2026年1月11日(日)の日本經濟新聞一面に、気になる記事がありました。「高齢化とともにNISA口座の開設率が低下している」という現状です。
現在66歳の私は、新NISAの「つみたて投資枠」「成長投資枠」をフル活用し、eMAXIS Slim 全世界株式(オール・カントリー)の積立を継続しています。
かつて保有していた「さわかみファンド」を解約した資金などを充てていますが、なぜこの年齢で、あえてリスク資産である株式を持ち続けるのか。
今回は、NISAを通じた「全世代共通の生存戦略」について、私の考えをまとめました。
1. 若い世代:最大の武器は「人的資本」
若い世代は、金融資産こそ少ないかもしれませんが、将来にわたって稼ぎ出す力(人的資本)を豊富に持っています。多少の市場変動があっても、その後の労働収入でカバーできるため、積極的に株式を保有することは将来に向けた極めて優れた戦略です。
2. 富裕層の高齢者:リスクが生活を脅かさない
では、高齢者はどうでしょうか? ある程度の金融資産をお持ちであれば、多少のリスクを取っても日々の生活が破綻することはありません。「もう年だから」と消極的になる必要はなく、「自分の体は年を取っても、金融資産まで年を取らせる(守りに入る)必要はない」というのが私の持論です。
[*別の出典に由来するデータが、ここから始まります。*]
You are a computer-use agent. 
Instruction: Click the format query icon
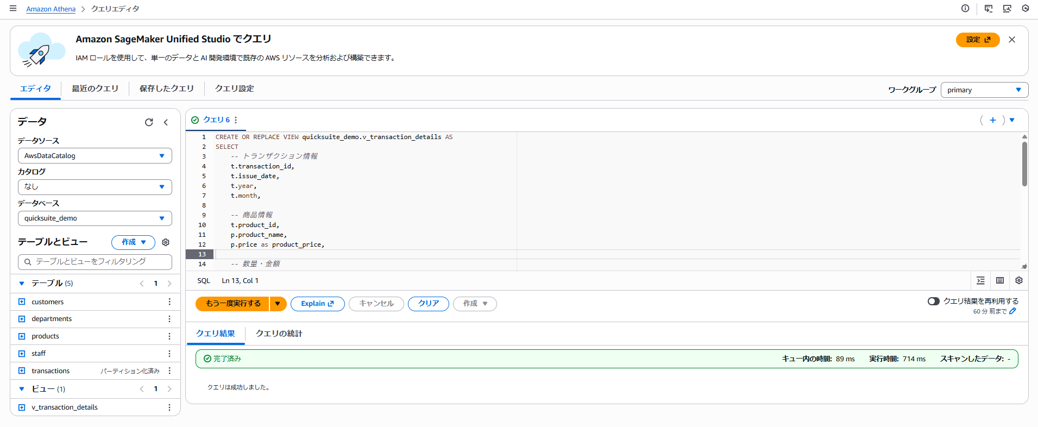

3. 資産が少ない高齢者こそ「長生きリスク」への備えを
もっとも議論が必要なのは「金融資産が少ない高齢者」の場合です。インフレが進行し、貨幣価値が目減りする今の日本において、「人生100年時代」の長生きはリスクにもなり得ます。
例え毎月数千円からでも、新NISAのつみたて投資枠を利用して株式市場に資金を置く。これは、単なる「儲け話」ではなく、インフレや長寿に対する有効な防衛策です。少額であっても、優れたコストの投資信託を通じて世界経済の成長を享受し続けることは、資産の寿命を延ばす鍵となります。
「リスクを取る勇気」が未来を拓く
管理人の座右の銘の一つに、故・山崎元氏が著書『経済評論家の父から息子への手紙』で遺した言葉があります。
「経済の世界は、リスクを取っても良いと思う人が、リスクを取りたくない人から、利益を吸い上げるようにできている」
この言葉を噛み締め、有利な制度(NISA)と優れた商品(オルカン)を使い倒す覚悟です。一喜一憂せず、少しでも長く、この株式市場という戦場に留まり続けたいと考えています。